Chief John Smith with a cover wrapped around him wearing a head band covered in stars with feather coming from the top.
An elderly Chief John Smith photographed in circa 1920. Credit: RareHistoricalPhotos

Not a huge amount is known about John Smith’s personal life. We do know that he had eight wives but only had one child, who was adopted, named Tom Smith. In 1914, White Wolf converted to Catholicism.
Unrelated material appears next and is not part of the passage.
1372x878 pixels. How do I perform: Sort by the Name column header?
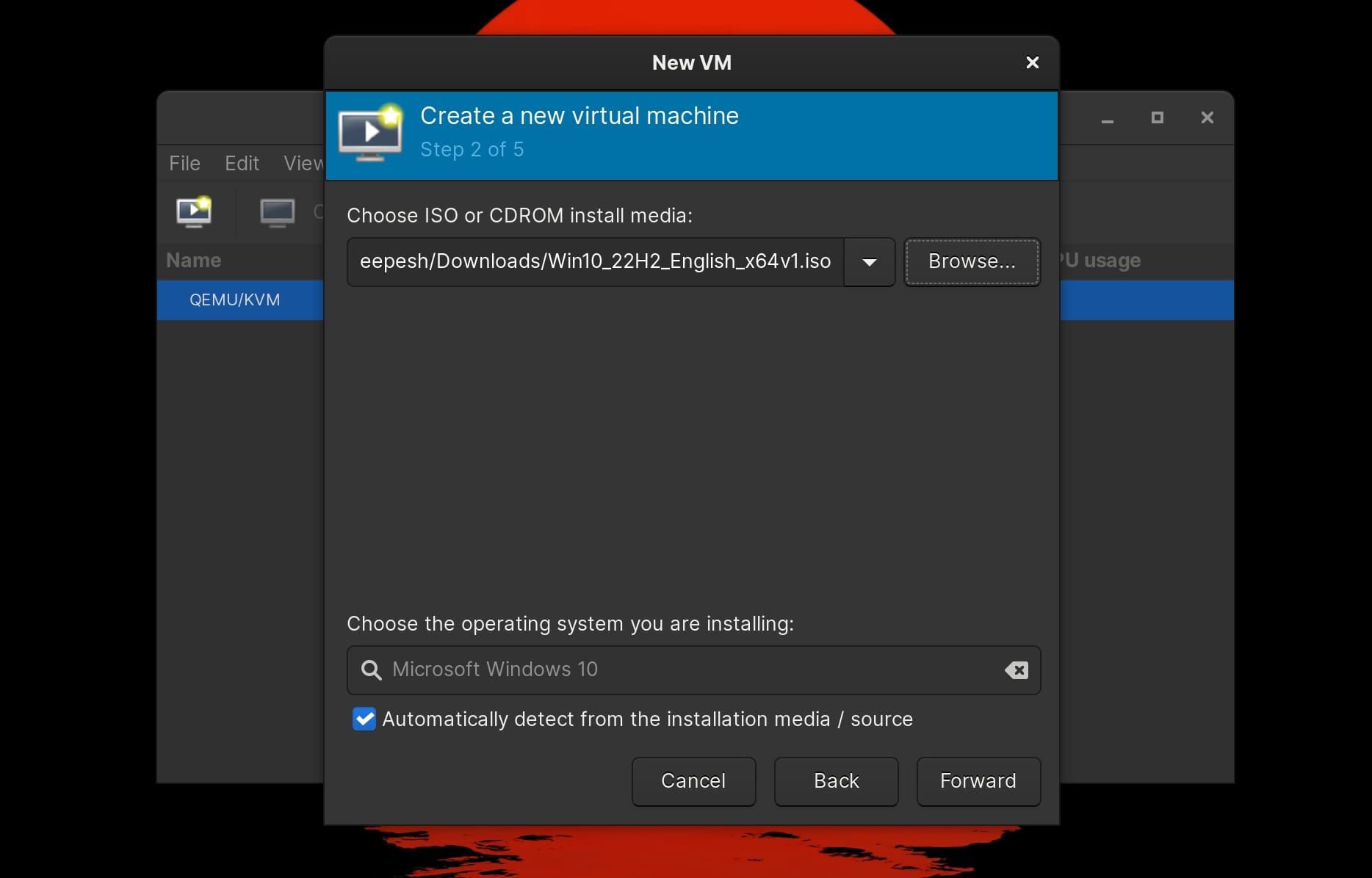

White Wolf Chief John Smith wearing traditional clothing at the age of 137
The “Oldest living being in America”, 137-year-old White Wolf Chief John Smith photographed here in circa 1921. Credit: RareHistoricalPhotos

If his claimed age of 137 is to be believed, that would mean that Chief John Smith could have been born as early as 1784, just after the end of the American Revolutionary War. This would not only make him the oldest Native American in history but also the oldest person to have ever lived. However, White Wolf’s true age at his death is often disputed. As there was no documentation identifying the birth dates of Native Americans, the government used key events to age them. Chief John Smith claimed to be between 7 and 10 at the time of the Leonid meteor shower which took place on the 13th of November 1833; this makes his birth year somewhere in the mid-1820s, so there it is likely that instead of 138, he was closer to the age of 100 at the time of his death caused by pneumonia on February 6, 1922.